Submitted to: Agronomy Journal
Publication Type: Peer Reviewed Journal
Publication Acceptance Date: 9/6/2000
Publication Date: N/A
Interpretive Summary: Cool-season forage crops are utilized throughout the southeast USA as feed for livestock in the fall and winter when warm-season pasture grasses are dormant, and to produce hay in the spring. Broiler litter, a mixture of chicken manure, feathers, feed, and bedding material that is abundant in many areas of the region, often serves as a fertilizer source for these forages. Long-term application of broiler litter has led to high soil levels of some nutrients that act as potential pollutants of surface water. We conducted this study to evaluate the uptake of these nutrients by cool-season forages commonly used by farmers. Annual ryegrass, one of the most widely-used cool-season forages, usually yielded more hay and took up more phosphorus, copper, and zinc than the other species despite having a lower concentration of these nutrients in the hay. Clovers were susceptible to a fungus that killed plants and reduced plant vigor. Our results suggest that annual ryegrass has the greatest potential among cool-season forage species as a tool to reduce soil nutrient levels.
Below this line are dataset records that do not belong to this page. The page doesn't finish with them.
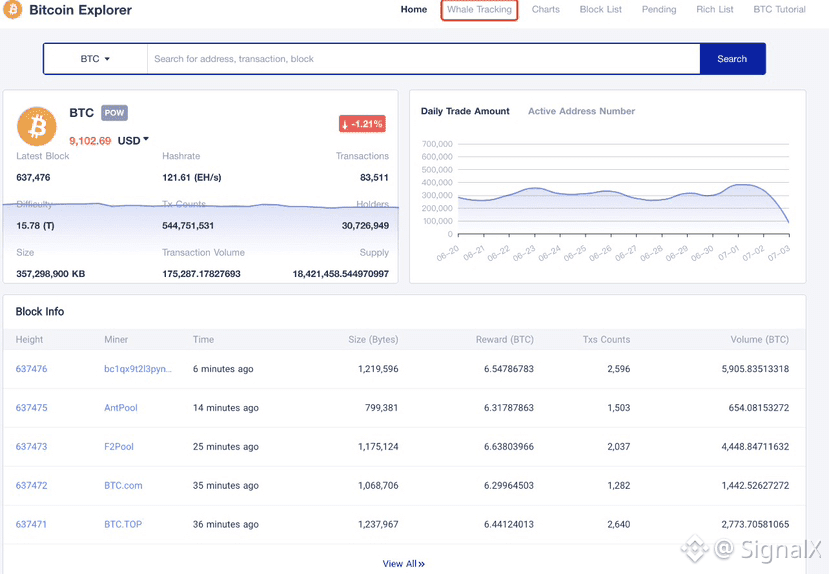Click the Bitcoin Explorer logo icon

coord(13,10)
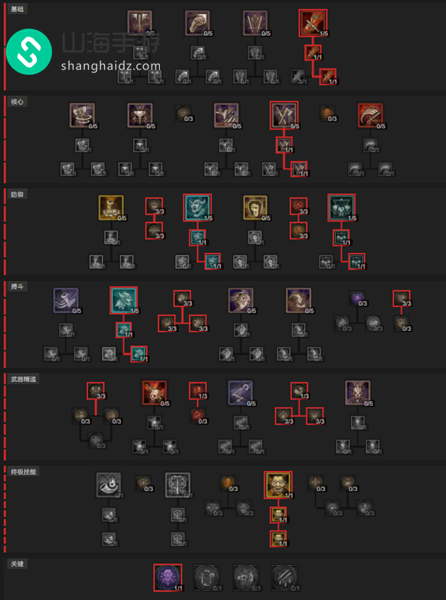
Task: Select the 终极技能 section label
Action: (23, 472)
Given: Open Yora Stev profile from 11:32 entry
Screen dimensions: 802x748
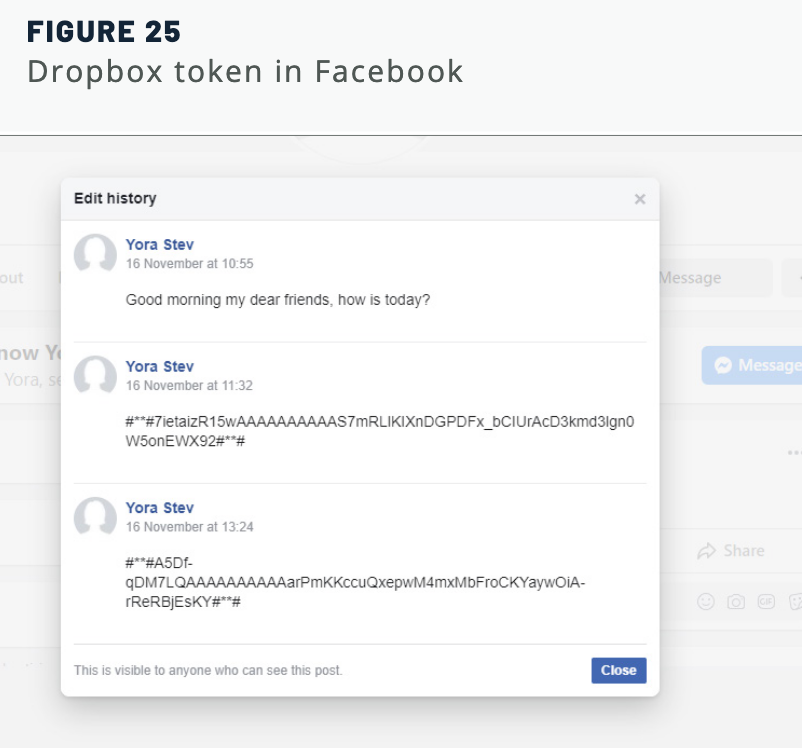Looking at the screenshot, I should [x=160, y=366].
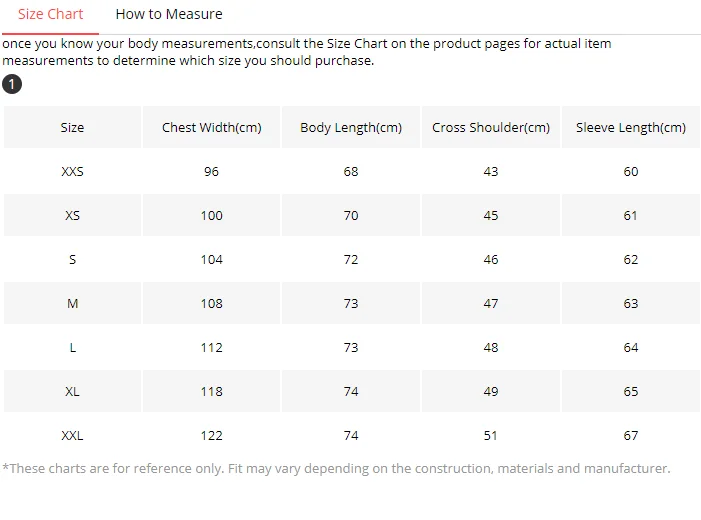The height and width of the screenshot is (520, 701).
Task: Select the XXS size row label
Action: (72, 171)
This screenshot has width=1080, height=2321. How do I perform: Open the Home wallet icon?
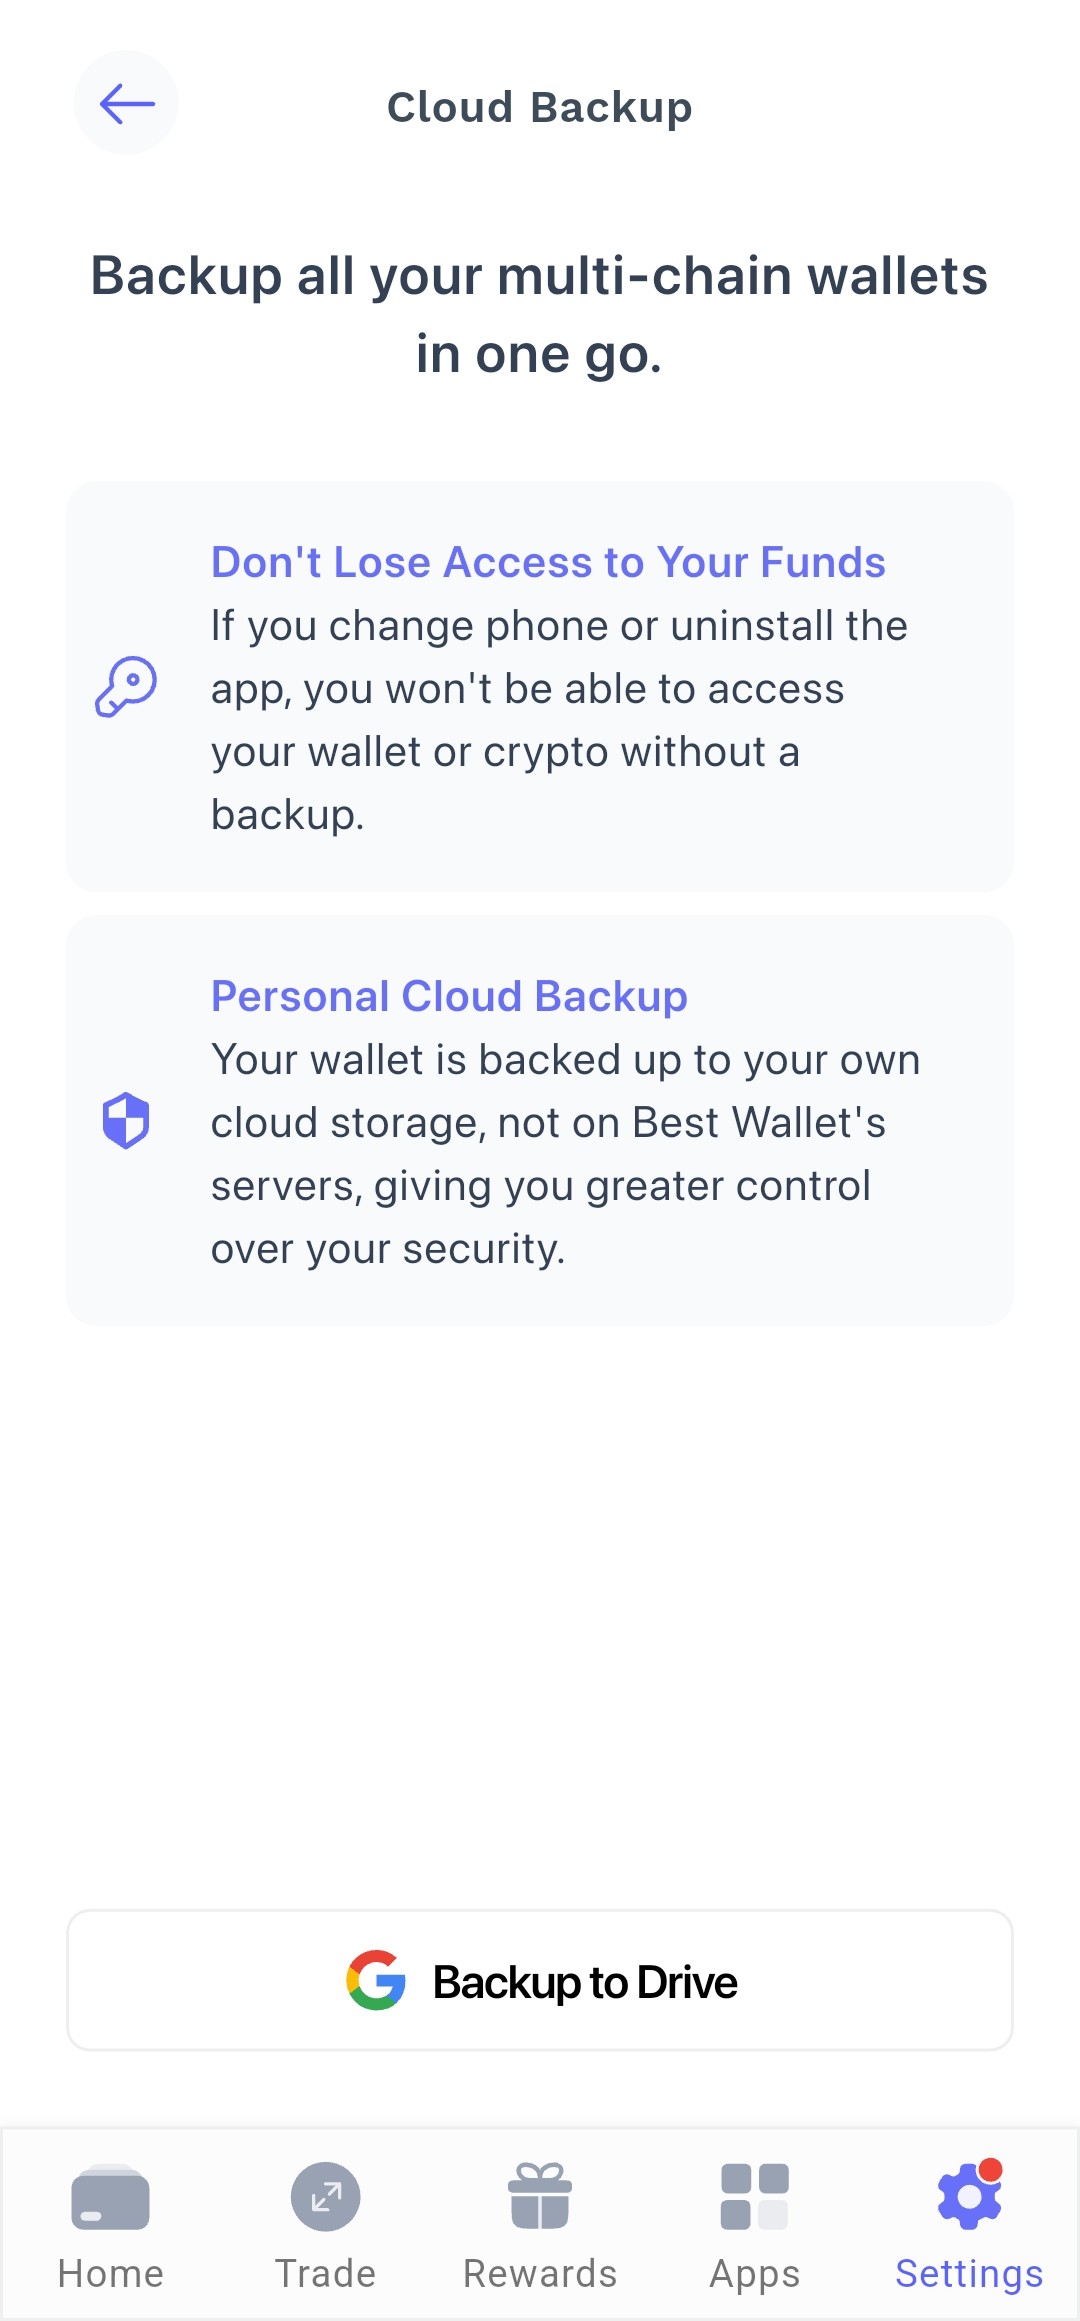[x=110, y=2197]
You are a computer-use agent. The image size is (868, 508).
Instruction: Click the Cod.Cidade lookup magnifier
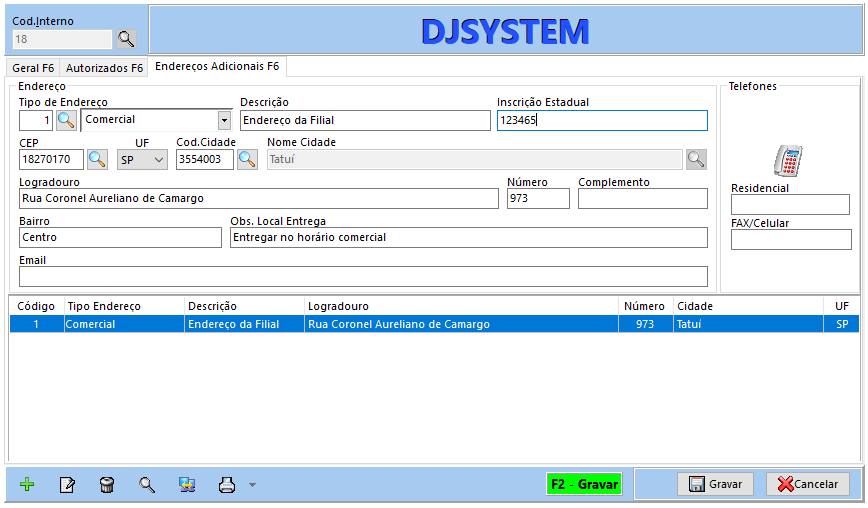click(246, 159)
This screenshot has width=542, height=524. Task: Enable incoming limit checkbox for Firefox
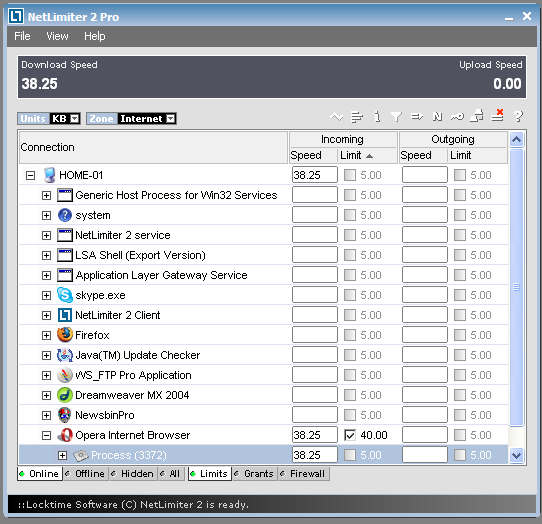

Technical Abstract: Temperate forages are utilized throughout the southeast USA to provide feed for livestock in the fall, winter, and spring when tropical grasses are dormant. Broiler litter, produced in abundance in many areas of the region, often serves as a fertilizer source for these forages. Our objective was to determine nutrient uptake of commonly available temperate forage species. Single-harvest P, Cu and Zn uptake of annual ryegrass (Lolium multiflorum Lam.) was compared with three small grains, ten annual legumes, and three perennial legumes on a Savannah loam (fine-loamy, siliceous, thermic Typic Fragiudult). Ryegrass yielded greater dry weight than all other species except ball clover (Trifolium nigrescens Viv.)in 1997 and oats (Avena sativa L.)in 1998. Clovers were susceptible to Sclerotinia crown and stem rot (Sclerotinia trifoliorum Erikss.)that reduced plant density, vigor, and yield. Although forage P concentration of all species was similar to or greater than that of ryegrass both years, ryegrass usually had greater P uptake (mean of 23.4 kg ha-1). This was attributed to the negative or low correlation between P concentration and P uptake R=0.12 and -0.11 in 1997 and 1998, respectively), and the high correlation between dry weight and P uptake r = 0.95 and 0.89 in 1997 and 1998, respectively). Although legume Cu and Zn concentration often exceeded that of ryegrass, ryegrass Cu and Zn uptake was greater than that of all legumes except crimson clover (T. Incarnatum L.) and hairy vetch (Vicia villosa Roth).